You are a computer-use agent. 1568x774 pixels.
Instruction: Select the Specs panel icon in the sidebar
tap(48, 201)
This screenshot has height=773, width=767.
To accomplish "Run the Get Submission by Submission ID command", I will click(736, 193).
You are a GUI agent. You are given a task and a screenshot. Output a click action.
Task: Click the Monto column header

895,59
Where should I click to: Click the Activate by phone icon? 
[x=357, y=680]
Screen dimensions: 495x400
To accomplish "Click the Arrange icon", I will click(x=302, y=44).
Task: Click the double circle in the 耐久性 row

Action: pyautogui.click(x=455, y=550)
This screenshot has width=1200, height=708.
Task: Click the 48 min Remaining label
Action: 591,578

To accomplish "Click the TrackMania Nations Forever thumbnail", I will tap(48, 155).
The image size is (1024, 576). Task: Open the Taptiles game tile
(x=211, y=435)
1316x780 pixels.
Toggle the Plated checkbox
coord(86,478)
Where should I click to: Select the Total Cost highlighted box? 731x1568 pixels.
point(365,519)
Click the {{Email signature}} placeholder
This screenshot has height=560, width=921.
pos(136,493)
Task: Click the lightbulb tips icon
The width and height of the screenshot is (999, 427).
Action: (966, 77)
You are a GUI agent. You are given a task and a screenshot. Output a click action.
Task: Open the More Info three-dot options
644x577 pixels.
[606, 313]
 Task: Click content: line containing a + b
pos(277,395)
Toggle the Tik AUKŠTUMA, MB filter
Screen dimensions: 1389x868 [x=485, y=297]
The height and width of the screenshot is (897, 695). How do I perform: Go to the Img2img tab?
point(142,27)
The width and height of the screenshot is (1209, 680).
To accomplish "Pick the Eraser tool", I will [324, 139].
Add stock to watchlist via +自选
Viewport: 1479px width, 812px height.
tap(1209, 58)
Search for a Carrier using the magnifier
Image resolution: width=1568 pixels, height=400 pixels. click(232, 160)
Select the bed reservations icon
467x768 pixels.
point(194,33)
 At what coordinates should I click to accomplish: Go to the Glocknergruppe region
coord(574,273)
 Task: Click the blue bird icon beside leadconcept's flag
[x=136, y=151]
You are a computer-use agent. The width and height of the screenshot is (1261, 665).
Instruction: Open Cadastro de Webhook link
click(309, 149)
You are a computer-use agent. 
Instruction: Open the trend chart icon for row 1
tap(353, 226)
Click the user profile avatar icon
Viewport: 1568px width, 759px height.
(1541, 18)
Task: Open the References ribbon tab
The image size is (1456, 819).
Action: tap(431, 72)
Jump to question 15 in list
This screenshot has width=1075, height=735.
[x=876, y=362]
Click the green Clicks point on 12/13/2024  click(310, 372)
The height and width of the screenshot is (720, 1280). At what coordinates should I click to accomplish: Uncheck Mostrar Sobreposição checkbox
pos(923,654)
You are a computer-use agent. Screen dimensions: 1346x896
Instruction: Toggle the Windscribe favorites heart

________________________

**TO DO:** Write out every entry again, keeping each line exactly the same.

**SOLUTION:**
You are a computer-use agent. 1568x774 pixels.
Instruction: Select the Specs panel icon in the sidebar
tap(48, 201)
This screenshot has height=773, width=767.
To accomplish "Run the Get Submission by Submission ID command", I will click(736, 193).
You are a GUI agent. You are given a task and a screenshot. Output a click action.
Task: Click the Monto column header

895,59
Where should I click to: Click the Activate by phone icon? 
[x=357, y=680]
Screen dimensions: 495x400
To accomplish "Click the Arrange icon", I will click(x=302, y=44).
Task: Click the double circle in the 耐久性 row

Action: pyautogui.click(x=455, y=550)
This screenshot has width=1200, height=708.
Task: Click the 48 min Remaining label
Action: 591,578

To accomplish "Click the TrackMania Nations Forever thumbnail", I will tap(48, 155).
The image size is (1024, 576). Task: Open the Taptiles game tile
(x=211, y=435)
1316x780 pixels.
Toggle the Plated checkbox
coord(86,478)
Where should I click to: Select the Total Cost highlighted box? 731x1568 pixels.
point(365,519)
Click the {{Email signature}} placeholder
This screenshot has height=560, width=921.
pos(136,493)
Task: Click the lightbulb tips icon
The width and height of the screenshot is (999, 427).
Action: (966, 77)
You are a GUI agent. You are given a task and a screenshot. Output a click action.
Task: Open the More Info three-dot options
644x577 pixels.
[606, 313]
 Task: Click content: line containing a + b
pos(277,395)
Toggle the Tik AUKŠTUMA, MB filter
Screen dimensions: 1389x868 [x=485, y=297]
The height and width of the screenshot is (897, 695). How do I perform: Go to the Img2img tab?
point(142,27)
The width and height of the screenshot is (1209, 680).
To accomplish "Pick the Eraser tool", I will [324, 139].
Add stock to watchlist via +自选
Viewport: 1479px width, 812px height.
tap(1209, 58)
Search for a Carrier using the magnifier
Image resolution: width=1568 pixels, height=400 pixels. click(232, 160)
Select the bed reservations icon
467x768 pixels.
point(194,33)
 At what coordinates should I click to accomplish: Go to the Glocknergruppe region
coord(574,273)
 Task: Click the blue bird icon beside leadconcept's flag
[x=136, y=151]
You are a computer-use agent. The width and height of the screenshot is (1261, 665).
Instruction: Open Cadastro de Webhook link
click(309, 149)
You are a computer-use agent. 
Instruction: Open the trend chart icon for row 1
tap(353, 226)
Click the user profile avatar icon
Viewport: 1568px width, 759px height.
(1541, 18)
Task: Open the References ribbon tab
The image size is (1456, 819).
Action: tap(431, 72)
Jump to question 15 in list
This screenshot has width=1075, height=735.
[x=876, y=362]
Click the green Clicks point on 12/13/2024  click(310, 372)
The height and width of the screenshot is (720, 1280). At what coordinates should I click to accomplish: Uncheck Mostrar Sobreposição checkbox
pos(923,654)
You are a computer-use agent. Screen dimensions: 1346x896
Instruction: Toggle the Windscribe favorites heart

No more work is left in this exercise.